Fine Art
Maker’s Spotlight: Halima Cassell
Halima Cassell is a Pakistani-born, British sculptor that has been creating fine art sculptures since graduating with a degree in 3-D design from the University of Central Lancashire. It was Cassell’s early curiosity and natural creativity that forged the way to an “art-based education,” and a career in ceramics.
Cassell’s Pakistani roots and interest in African pattern work developed her unique style. Her ongoing fascination with carved space continues to inform her work. From the artist’s website, David Coggins was quoted as saying, “Halima carves out parts of her history, an exorcism of thought forms, a compulsion to make manifest the intangible, transmuting it into something hard and permanent. Like life, everything begins with the energy of a thought.”
Cassell works to create a mood as she manipulates and alters “the planes and facets of the patterns against each other.” This ensues in pushing the boundaries of clay… as it transforms from a material to an element, a form. The sculptor says that the most exciting part of her process is when “my flat designs become dramatically transformed when charted over a structure and then taken to another level by heavily carving into it.” Since Cassell prefers to leave her work organic in color, tones and textures are translated via a reliance on light and shadow.
Cassell’s early work was influenced by traditional Islamic architecture; specifically, intricately carved buildings found all over the world. The artist was also influenced by repetitiveness found in structures in North Africa. Opposites have also played a big part in Cassell’s work: traditional vs. contemporary, big vs. small, and feminine vs. masculine. These unique relationships help Cassell “unify not only internal and external forms but also the parts to the whole.” Shying away from traditional narratives has allowed Cassell to question typical roles, bringing into question whether women always gravitate towards curvaceous forms, while men lean towards hard-edge contours and straight lines. As of late however, Cassell has become more interested in cutting more directly and intentionally into the vessel, almost in a way that contorts the form and deems it unsuitable as a “geometric volume.”

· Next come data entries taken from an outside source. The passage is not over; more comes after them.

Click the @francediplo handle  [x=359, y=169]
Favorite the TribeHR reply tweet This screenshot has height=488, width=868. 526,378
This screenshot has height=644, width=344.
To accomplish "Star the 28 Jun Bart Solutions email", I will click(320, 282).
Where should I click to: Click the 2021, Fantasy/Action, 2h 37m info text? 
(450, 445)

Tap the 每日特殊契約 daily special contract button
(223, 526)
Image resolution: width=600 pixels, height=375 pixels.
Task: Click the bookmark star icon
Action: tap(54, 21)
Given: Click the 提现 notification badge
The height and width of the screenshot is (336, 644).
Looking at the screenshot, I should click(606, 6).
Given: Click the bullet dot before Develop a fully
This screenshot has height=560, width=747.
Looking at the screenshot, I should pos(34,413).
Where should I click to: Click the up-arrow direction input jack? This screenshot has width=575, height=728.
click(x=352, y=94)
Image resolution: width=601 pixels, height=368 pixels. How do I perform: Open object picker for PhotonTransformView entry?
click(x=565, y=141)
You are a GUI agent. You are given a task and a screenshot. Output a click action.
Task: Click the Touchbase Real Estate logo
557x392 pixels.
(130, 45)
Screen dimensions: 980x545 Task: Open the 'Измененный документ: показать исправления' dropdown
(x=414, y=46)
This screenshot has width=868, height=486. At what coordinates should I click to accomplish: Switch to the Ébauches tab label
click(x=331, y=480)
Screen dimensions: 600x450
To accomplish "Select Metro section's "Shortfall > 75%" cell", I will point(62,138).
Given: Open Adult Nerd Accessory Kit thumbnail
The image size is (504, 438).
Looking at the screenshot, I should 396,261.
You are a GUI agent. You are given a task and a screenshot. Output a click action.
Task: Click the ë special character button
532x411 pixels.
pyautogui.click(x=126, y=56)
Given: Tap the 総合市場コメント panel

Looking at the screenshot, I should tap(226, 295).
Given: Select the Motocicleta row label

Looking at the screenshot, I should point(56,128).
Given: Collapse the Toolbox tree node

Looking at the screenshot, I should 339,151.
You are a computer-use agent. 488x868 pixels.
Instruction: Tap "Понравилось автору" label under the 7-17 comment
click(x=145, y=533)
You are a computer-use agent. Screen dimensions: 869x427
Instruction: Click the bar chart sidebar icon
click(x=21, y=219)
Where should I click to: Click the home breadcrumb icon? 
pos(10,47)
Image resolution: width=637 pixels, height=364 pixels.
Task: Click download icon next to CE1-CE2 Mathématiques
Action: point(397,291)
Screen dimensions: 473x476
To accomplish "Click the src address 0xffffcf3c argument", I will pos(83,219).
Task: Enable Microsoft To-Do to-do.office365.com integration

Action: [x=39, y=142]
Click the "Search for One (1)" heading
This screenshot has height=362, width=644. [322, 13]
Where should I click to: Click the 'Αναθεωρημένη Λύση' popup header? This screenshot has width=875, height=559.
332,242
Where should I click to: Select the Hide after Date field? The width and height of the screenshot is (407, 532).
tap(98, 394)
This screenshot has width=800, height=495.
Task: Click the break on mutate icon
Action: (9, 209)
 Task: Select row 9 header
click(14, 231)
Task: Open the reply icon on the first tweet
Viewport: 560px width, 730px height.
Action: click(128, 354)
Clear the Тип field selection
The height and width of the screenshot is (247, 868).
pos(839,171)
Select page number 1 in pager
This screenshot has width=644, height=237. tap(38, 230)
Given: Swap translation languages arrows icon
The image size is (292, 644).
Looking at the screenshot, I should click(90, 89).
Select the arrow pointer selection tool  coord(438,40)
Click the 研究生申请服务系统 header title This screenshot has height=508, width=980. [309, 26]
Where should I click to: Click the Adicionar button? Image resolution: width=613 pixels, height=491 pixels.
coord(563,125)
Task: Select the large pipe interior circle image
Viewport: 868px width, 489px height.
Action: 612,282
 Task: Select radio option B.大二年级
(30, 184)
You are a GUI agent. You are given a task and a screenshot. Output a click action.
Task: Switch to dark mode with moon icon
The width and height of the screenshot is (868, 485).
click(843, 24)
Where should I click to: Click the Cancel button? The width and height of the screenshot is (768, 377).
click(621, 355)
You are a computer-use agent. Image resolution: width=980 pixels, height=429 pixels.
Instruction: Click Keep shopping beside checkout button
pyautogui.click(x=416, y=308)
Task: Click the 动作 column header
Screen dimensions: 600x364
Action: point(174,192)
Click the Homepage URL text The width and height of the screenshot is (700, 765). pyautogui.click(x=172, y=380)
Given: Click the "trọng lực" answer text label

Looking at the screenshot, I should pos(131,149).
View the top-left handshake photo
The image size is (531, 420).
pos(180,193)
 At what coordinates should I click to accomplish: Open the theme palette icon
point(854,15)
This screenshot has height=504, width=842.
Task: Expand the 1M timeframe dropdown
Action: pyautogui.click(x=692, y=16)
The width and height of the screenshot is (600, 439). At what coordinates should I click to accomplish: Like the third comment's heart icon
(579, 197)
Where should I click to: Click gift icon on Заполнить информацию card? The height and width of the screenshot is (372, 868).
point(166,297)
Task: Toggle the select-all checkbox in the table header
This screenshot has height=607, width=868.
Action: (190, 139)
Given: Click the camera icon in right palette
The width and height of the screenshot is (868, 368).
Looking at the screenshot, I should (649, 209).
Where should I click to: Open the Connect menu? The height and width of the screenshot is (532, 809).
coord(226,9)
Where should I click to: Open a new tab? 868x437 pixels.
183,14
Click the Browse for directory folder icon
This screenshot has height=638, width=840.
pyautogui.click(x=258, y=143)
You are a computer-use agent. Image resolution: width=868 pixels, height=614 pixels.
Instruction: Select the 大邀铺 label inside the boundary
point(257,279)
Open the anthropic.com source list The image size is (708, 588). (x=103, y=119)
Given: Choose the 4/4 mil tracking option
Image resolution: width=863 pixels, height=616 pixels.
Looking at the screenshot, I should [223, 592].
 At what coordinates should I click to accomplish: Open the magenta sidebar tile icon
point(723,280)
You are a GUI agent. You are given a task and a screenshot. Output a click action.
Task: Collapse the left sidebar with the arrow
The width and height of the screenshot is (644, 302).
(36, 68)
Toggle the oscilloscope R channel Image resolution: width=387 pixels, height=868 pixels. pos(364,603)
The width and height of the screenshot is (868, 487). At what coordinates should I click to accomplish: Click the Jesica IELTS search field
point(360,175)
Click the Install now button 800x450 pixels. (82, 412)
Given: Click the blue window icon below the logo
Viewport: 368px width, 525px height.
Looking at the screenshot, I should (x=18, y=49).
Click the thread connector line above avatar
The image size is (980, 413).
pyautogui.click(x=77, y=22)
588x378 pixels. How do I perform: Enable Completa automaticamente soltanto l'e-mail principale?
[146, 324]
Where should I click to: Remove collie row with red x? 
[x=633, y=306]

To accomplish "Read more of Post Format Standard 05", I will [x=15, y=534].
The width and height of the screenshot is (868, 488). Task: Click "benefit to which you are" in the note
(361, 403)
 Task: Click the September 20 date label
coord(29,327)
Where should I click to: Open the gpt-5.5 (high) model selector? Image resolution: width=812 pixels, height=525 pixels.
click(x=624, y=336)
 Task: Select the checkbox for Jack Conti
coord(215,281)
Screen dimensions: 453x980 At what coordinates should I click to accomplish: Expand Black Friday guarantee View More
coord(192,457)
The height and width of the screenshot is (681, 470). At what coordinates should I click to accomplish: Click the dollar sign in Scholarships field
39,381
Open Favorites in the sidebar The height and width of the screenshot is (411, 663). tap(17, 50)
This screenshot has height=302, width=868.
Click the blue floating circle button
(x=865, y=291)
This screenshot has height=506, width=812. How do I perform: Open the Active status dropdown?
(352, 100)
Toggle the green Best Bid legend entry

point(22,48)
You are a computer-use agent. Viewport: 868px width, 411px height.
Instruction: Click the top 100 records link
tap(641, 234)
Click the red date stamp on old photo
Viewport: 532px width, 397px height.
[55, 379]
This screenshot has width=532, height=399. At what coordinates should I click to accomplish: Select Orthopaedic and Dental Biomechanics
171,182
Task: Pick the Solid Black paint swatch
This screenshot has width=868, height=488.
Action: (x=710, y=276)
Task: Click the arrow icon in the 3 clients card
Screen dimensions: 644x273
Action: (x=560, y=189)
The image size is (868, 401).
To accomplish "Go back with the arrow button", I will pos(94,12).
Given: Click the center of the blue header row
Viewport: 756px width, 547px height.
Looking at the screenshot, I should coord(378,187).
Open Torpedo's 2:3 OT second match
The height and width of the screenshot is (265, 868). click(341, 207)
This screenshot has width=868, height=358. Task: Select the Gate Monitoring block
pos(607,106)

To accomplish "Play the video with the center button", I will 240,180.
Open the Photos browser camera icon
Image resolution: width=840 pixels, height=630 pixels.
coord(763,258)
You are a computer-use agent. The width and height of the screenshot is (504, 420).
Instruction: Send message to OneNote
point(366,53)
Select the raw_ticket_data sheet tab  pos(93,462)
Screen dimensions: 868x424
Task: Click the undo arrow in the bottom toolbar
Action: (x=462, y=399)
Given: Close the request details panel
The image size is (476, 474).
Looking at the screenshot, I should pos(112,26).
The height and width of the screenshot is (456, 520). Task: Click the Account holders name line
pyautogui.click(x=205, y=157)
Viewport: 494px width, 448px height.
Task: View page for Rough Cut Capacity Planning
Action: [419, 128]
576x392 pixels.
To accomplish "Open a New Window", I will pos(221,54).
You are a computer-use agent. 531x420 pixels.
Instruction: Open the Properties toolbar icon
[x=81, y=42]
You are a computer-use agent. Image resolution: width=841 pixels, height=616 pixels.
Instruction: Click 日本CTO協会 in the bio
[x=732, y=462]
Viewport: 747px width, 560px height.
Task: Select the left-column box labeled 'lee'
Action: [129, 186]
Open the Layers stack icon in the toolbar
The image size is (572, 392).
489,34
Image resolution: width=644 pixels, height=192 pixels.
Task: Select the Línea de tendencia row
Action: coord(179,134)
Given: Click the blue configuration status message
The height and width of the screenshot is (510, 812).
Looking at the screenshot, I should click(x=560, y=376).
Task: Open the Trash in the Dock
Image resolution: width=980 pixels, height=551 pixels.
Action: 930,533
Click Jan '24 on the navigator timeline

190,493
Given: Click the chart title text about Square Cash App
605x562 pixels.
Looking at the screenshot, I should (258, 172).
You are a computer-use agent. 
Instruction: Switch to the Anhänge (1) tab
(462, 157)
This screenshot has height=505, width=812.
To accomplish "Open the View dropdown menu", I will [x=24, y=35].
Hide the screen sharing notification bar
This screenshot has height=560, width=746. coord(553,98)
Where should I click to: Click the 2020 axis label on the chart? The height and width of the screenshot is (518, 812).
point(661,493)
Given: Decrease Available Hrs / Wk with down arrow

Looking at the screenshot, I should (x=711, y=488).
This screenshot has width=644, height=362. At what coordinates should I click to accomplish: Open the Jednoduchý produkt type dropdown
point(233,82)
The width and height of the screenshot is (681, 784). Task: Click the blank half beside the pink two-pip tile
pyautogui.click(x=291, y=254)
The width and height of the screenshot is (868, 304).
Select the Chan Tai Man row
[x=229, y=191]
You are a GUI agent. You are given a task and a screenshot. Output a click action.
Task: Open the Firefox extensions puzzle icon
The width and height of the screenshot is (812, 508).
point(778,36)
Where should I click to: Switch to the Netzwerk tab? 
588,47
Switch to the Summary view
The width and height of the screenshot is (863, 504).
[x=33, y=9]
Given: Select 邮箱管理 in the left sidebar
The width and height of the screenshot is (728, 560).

The sophisticated work that Halima Cassell creates often combines recurring patterns with strong geometric patterns. This is possible via a specific methodology that begins by using a heavily gorged clay because it allows for a thick surface which is able to offer a “canvas” for the carvings. Often, the vessels themselves are rather simple in form… this allows the pattern to be highlighted. However once the piece is actually formed, Cassell spends time working out the “mathematics of the pattern and the surface area of the form so that they work accurately and harmoniously together.”
Each piece takes between 100 and 280 hours of work depending on the piece’s size and pattern complexity. The work is slowly dried over a number of weeks; then, it is fired to a temperature which is dependent upon the clay’s capacity.
About her work, Cassell says (courtesy of The Shape of Things), “Like the differently coloured and contrastingly textured clays hewn from the Earth we are all of one substance, despite our superficial differences. This makes us all equal and it is my fervent hope that people will identify with this concept.”